Another strong work by Shigekuni

As a teacher of American literature at a community college in Dallas, Texas, I shared Unending Nora with my students last year, and it is the third Shigekuni novel that my students have enjoyed with me over the past decade. Julie Shigekuni is a great story teller, and she continues to focus on the Japanese American experience in fresh and insightful ways. By now many American students have some familiarity with the World War II internment period, but what has gotten far less attention is the effect of this devastating and uniquely racist persecution afterwards -- upon the generations of Japanese Americans that followed the end of the war. The camps have long been emptied, but no matter how much economic achievement and 'blending in' Japanese Americans manage, the internment hangs over them like a dark shadow. Shigekuni's characters in Unending Nora all grapple with identity issues to one extent or another. Some of them cope successfully, and they are inspirations to the rest of us. It may be news to many readers that for some Japanese Americans Christianity emerged as one refuge in the post war years. In a wickedly pointed fashion, Shigekuni explores ways that Christianity was unable to provide support or community or relevance to psychologically vulnerable characters. Nora is the misfit girl in a church going community that itself feels misfit to the mainstream dominant society. Nora commands the reader's sympathy, and she haunts the other characters in Shigekuni's book. From her first book, A Bridge Between Us, to this one, Unending Nora, Shigekuni has written with such courage and imagination and variety. As an artist she continues to grow. Shigekuni is a little bit Amy Tan and a little bit Franz Fanon; that is, your commumnity matters, but it can not save you. I think she is saying this. You have to recognize your circumstances in a society that can be both seductive and oppressive, and you have to reach within your strengths in order to establish your sense of self. I can't wait for Julie Shigekuni's next book!
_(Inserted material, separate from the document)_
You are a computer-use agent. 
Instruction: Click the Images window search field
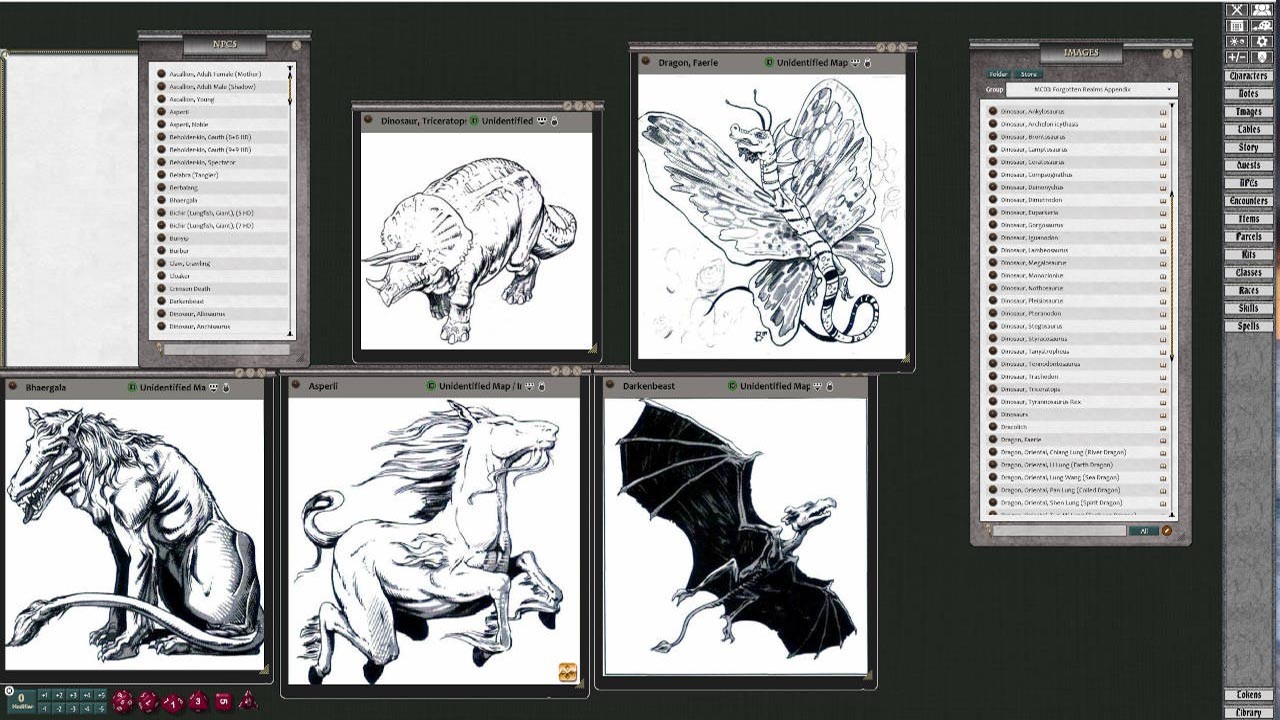pos(1058,531)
A fine novel and a warning against future social injustices

What is the legacy of a people oppressed? "Unending Nora" is a novel following offspring of the victims of America's notorious Japanese internment policy during World War II. Telling the story of four young women during their coming of age, and painting a picture of the lasting effect of such a harsh policy by the government, "Unending Nora" is a fine novel and a warning against future social injustices.

Unending Praise

This book is amazing and I read it slowly because I didn't want it to end. The angst-filled character of Nora was the somewhat removed center of onion-like layers of intense relationships, dialogue, stories, and heart-wrenching discoveries. I found myself underlining sentences and paragraphs packed with beautiful prose, and soon my book was fully highlighted. I appreciate Shigekuni's thoughtful details and imaginative ideas that make this story the great read it is.

powerful book

I couldn't put this book down. It is at times dark, honest, brutal, hopeful, mysterious, and very real. Highly recommended.
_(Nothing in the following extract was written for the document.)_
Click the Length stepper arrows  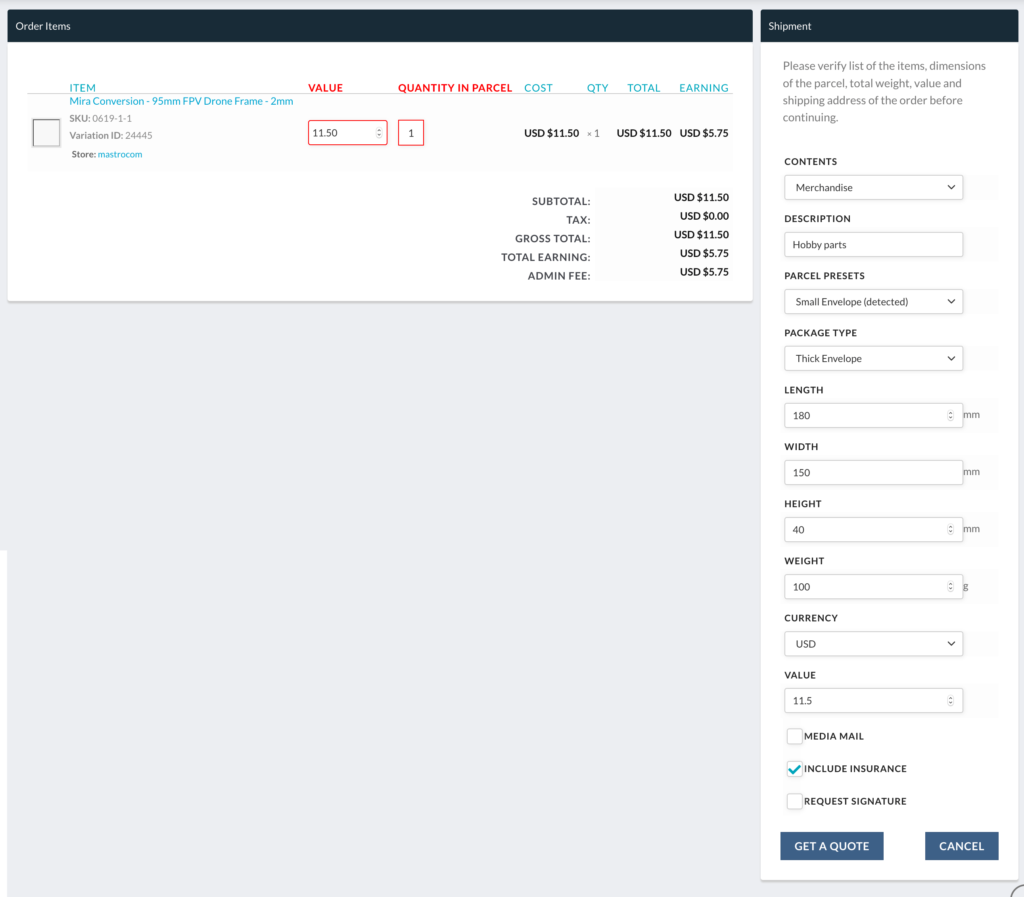tap(950, 415)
A wonderful map of previously uncharted lives

If you have ever watched a group of people through a restaurant window, gathered in front yard or at a church service and wondered about the stories that connected them to each other or how the unspoken experiences of one generation take on unending narrative power in a subsequent generations, then you will find a like mind in Julie Shigekuni and her third book, "Unending Nora." This book takes on large themes in the Japanese American community that have formed one generation after the Internment Camps by treating them not as ideas but as lived experiences. Shigekuni can take ideas about culture, religion, friendship and the recuperation of love, wrap them in an engrossing mystery story, bind them to the flesh and bone of complex characters, and set them loose to work on the reader as if they were reading about his or her own life. I loved this book for its take on the post-internment Japanese American community, for its treatment of young Japanese American women as the holders of their own stories, and for just being so damn pleasurable to read.